Technical specifications
- Chassis: Carbon fibre monocoque
- Engine: Cosworth TJ2005 3.0-litre 90° V10 naturally-aspirated mid engined
- Transmission: Red Bull 7-speed sequential
- Power: 915 hp (682.3 kW) @ 19,000 rpm
- Fuel: BP
- Lubricants: Castrol
- Tyres: Michelin Oz Wheels

Competition history
- Notable entrants: Red Bull Racing
- Notable drivers: 14. David Coulthard 15. Christian Klien 15. Vitantonio Liuzzi
- Debut: 2005 Australian Grand Prix
- Last event: 2005 Chinese Grand Prix
| Races | Wins | Poles | F/Laps |
| 19 | 0 | 0 | 0 |
- Constructors' Championships: 0
- Drivers' Championships: 0

= Red Bull RB1 =

Formula One racing car

The Red Bull RB1 (originally known as Jaguar R6 prior to Red Bull's purchase of Jaguar Racing from Ford) is a Formula One racing car designed by Jaguar Racing for use in the 2005 season. However, with the Red Bull buyout of the Jaguar Racing team, it was used instead by Red Bull Racing. The Red Bull RB1 was officially launched at Circuito de Jerez, Spain on 7 February.

== Design ==
The chassis was designed by Mark Smith, Rob Taylor and Ben Agathangelou and the car's engine was a Cosworth TJ2005 3.0 L V10. The RB1 was the technically last-ever car built by Jaguar Racing but rebadged as Red Bull Racing after the energy drinks manufacturer bought the Jaguar Racing team in late 2004.

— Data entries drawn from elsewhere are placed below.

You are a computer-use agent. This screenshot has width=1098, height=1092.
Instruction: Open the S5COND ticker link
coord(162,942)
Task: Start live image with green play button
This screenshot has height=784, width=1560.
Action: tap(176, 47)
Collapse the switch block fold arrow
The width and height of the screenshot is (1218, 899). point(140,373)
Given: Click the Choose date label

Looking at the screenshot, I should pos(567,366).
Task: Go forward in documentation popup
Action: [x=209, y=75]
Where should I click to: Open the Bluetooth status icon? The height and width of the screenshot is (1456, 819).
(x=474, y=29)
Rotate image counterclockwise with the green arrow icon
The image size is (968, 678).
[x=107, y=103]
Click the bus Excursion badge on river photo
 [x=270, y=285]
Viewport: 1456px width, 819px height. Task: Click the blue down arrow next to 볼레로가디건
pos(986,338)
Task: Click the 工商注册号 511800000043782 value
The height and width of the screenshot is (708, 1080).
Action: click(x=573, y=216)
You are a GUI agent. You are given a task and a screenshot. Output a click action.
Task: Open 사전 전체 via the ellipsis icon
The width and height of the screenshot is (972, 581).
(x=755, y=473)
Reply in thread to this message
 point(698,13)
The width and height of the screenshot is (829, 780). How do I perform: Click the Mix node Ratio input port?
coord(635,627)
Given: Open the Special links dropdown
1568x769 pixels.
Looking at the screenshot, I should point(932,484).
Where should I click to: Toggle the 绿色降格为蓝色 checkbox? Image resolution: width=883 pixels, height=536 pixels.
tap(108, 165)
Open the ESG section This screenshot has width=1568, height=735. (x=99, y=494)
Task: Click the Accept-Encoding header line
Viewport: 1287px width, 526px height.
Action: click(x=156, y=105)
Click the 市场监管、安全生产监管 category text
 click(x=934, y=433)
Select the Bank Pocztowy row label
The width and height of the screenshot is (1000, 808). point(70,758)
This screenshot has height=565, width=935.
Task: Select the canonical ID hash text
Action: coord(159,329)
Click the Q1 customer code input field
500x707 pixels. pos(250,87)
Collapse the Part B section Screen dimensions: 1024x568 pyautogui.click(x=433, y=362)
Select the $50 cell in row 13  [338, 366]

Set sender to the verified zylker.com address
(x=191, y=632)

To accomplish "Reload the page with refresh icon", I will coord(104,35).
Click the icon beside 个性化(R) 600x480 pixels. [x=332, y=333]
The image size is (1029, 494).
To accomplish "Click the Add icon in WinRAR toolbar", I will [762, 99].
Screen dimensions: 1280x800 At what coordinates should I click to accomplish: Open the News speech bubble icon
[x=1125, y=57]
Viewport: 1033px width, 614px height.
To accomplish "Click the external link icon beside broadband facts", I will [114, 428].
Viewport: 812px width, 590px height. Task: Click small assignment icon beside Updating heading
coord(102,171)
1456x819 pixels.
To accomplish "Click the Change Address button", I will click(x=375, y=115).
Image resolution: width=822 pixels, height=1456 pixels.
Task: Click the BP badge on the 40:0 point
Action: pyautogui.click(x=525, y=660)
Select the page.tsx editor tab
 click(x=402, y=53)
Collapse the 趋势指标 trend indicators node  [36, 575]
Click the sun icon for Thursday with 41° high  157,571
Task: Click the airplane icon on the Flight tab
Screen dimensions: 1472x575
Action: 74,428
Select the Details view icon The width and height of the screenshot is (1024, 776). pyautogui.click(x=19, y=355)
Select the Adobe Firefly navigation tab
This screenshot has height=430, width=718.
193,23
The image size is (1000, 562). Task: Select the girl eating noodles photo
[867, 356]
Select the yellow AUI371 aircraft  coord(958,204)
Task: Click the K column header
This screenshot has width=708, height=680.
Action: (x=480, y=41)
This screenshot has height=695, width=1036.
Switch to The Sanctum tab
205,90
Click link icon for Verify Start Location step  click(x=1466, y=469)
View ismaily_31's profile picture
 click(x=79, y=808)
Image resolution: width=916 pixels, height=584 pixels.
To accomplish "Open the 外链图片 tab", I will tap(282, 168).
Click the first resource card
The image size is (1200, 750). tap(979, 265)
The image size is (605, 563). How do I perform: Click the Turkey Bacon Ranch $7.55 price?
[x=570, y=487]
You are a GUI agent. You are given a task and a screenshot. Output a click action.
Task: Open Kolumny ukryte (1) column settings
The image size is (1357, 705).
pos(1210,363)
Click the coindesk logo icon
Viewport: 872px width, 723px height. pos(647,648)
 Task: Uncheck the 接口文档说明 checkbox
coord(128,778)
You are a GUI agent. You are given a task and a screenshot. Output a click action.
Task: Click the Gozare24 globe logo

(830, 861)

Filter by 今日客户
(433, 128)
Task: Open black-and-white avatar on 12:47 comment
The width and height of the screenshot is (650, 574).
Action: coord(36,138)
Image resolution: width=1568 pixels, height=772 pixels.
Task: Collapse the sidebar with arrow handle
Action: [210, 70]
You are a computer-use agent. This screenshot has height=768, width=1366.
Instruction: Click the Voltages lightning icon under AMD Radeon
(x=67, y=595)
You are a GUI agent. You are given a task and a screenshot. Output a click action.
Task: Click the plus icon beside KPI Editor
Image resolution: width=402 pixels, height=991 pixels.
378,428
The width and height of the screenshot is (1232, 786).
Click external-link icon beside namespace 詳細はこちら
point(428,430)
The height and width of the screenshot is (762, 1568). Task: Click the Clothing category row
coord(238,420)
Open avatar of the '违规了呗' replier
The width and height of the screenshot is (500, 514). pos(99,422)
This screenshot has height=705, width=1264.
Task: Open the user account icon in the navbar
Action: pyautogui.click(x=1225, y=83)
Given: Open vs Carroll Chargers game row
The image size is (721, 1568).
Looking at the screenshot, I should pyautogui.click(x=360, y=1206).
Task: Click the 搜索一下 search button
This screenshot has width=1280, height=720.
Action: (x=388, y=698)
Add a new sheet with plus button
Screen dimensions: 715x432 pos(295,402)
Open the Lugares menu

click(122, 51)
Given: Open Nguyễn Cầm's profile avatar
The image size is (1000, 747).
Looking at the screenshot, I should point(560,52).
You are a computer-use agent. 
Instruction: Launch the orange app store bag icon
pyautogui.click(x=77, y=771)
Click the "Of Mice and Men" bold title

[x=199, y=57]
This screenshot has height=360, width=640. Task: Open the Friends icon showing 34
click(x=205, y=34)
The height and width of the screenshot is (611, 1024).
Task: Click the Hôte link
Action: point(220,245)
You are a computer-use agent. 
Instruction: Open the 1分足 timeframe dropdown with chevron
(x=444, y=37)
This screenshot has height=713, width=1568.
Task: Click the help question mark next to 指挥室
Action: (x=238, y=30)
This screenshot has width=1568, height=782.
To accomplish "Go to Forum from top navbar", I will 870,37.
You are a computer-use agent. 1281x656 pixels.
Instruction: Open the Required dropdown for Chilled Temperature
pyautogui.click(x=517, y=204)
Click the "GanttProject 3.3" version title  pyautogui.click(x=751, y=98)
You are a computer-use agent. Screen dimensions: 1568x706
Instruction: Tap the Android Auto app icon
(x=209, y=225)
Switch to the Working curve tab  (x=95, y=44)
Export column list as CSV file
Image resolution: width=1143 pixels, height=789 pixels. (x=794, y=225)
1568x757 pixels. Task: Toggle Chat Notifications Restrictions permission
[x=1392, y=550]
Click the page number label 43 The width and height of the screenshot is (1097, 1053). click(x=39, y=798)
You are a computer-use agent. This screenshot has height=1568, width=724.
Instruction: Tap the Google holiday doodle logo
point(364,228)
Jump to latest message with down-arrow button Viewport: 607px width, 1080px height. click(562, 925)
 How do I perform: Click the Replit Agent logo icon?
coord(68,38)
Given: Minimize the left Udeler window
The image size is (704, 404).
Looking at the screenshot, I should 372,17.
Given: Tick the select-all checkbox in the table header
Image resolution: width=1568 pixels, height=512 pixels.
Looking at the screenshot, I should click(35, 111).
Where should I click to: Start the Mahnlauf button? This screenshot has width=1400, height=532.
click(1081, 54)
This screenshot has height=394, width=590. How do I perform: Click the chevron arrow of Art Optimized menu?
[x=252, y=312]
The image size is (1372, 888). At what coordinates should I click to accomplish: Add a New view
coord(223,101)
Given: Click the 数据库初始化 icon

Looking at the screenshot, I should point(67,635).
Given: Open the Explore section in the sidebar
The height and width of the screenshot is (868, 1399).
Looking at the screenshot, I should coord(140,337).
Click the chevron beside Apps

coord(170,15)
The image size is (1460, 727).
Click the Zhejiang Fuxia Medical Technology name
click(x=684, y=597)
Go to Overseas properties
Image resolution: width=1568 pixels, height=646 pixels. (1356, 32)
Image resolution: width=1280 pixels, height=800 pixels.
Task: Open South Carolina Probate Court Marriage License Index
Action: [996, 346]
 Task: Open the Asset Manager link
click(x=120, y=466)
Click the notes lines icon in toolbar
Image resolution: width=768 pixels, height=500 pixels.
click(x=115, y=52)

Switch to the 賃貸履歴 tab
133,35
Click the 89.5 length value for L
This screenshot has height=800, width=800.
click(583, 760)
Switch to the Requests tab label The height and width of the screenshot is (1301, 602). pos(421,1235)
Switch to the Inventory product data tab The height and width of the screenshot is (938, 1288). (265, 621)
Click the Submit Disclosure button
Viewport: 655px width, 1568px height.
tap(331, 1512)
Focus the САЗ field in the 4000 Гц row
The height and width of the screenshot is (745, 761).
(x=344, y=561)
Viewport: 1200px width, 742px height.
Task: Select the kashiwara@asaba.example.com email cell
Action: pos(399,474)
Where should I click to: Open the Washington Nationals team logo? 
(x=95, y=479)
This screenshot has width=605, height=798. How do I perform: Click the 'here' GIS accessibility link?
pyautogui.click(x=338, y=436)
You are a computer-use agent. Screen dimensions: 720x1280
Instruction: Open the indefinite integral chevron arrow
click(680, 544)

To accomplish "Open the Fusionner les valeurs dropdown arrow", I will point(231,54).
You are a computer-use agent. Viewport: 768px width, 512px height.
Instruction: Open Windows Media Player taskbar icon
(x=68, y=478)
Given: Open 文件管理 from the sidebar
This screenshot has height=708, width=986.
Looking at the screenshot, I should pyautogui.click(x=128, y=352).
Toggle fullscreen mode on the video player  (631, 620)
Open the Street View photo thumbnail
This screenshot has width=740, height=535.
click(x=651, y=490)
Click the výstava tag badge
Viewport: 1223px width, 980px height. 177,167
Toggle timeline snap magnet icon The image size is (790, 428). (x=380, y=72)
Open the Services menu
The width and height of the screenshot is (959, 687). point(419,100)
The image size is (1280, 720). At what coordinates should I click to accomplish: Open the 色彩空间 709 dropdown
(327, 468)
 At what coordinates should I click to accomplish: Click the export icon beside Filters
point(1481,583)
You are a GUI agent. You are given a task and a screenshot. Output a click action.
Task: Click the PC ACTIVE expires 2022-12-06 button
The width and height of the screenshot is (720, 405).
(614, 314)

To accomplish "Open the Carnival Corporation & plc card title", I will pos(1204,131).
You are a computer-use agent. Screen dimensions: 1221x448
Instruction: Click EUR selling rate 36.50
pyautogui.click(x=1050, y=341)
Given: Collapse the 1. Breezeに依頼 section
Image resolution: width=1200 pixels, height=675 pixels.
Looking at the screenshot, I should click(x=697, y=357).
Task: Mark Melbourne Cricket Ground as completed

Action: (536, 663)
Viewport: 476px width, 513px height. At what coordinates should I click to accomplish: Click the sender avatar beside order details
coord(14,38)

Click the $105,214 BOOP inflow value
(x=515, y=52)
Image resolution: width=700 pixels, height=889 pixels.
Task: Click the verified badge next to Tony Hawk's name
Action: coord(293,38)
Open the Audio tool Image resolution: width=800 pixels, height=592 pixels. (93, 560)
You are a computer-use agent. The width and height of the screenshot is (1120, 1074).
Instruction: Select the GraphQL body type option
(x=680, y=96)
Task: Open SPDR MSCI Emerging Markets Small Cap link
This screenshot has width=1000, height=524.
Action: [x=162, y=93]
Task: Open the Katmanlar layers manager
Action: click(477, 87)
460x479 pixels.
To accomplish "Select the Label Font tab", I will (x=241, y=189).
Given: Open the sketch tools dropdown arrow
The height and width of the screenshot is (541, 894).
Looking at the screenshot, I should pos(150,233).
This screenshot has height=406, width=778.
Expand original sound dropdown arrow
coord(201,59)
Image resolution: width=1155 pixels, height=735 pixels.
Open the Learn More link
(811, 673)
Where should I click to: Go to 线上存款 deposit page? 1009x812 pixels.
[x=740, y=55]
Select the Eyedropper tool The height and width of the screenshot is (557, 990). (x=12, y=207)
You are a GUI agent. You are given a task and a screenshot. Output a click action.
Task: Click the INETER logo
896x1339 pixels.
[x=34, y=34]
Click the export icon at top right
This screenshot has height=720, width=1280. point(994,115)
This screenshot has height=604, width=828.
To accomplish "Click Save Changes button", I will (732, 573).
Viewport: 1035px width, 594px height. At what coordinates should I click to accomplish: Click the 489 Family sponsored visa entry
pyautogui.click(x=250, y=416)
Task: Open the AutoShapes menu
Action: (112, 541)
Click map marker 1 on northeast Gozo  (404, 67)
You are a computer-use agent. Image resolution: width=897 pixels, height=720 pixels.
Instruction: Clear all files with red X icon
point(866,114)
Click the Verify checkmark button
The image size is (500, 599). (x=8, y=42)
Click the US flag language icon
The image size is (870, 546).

The RB1 is rather traditional and conservative, therefore, although only partially detaching itself from its Jaguar ancestor, it presents some characterizing elements. The nose is particularly raised from the ground and the front wing has a distinct spoon shape, with a sinuous shape and very similar to that of the Renault. The side bulkheads, similarly to the system of deflectors placed behind the front wheels, follow the layout of the old car and are inspired by those of Ferrari, especially in the detail of the flow diverters, taking on the characteristic shark tooth shape in the lower part. The mouth of the sides is very similar to the old Jaguar while the rear part appears very different, abandoning the curious vent system of the R5 in favor of a more traditional design featuring long fins, chimneys and exhaust fairings.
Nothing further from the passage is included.